Aliás, criar/descobrir esta camada da personagem no decorrer da aventura pode ser tão rico e divertido quanto escrever aquele background hiper-extenso com detalhes sobre as preferências de sabor de sorvete e porque ela fica chateada quando a chamam de “metade”. E não falo nem de personagens com amnésia (embora seja perfeitamente possível ter uma aventura com eles - e ainda ter um personagem interessante, mas esse é outro assunto).
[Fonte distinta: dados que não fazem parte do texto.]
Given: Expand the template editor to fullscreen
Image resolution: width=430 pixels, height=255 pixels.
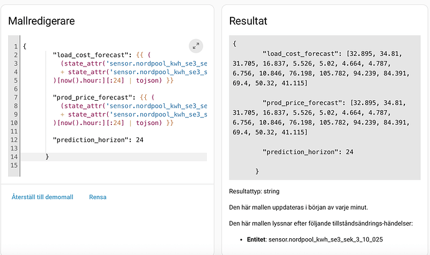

Estou falando de personagens que talvez até conheçam o próprio passado, mas ainda não o revelaram a você, jogador.
Isso não quer dizer que você está deixando a cargo único e exclusivo do narrador trazer uma motivação ou uma história para você - estamos apenas colocando isso como mais uma ferramenta da criação coletiva: não só o narrador, mas outros jogadores, outros acontecimentos durante o jogo podem se tornar sementes para que você descubra quem é este sujeito e quais são as engrenagens que fazem ele se mover.
Muitos debates sobre background tocam no ponto da extensão dessa parte da personagem. Eu acredito que isso é algo que depende de vários fatores: do tipo de campanha que será jogada, do perfil do grupo, das limitações do narrador e, claro, das suas próprias expectativas e limitações em relação a isso.
Penso que o ideal, especialmente em se tratando de personagens de nível baixo, em jogos como Pathfinder, por exemplo, é que não se faça nada muito extenso - ou pelo menos nada que tenha feitos excepcionais ou mirabolantes. Sobre formatos, costumo vê-los em dois extremos: ou criam-se textos - grandes ou pequenos, ou nós apenas falamos a coisa toda - meio por cima - para o narrador. Embora sejam os mais usuais, creio que seria enriquecedor se tratássemos a produção de backgrounds de outras formas: por que não apresentar imagens que representem seu personagem (objetivas ou subjetivas), ou um poema, uma música ou coisa que o valha? Nunca fiz nenhuma destas alternativas, mas acho que seria interessante experimentar.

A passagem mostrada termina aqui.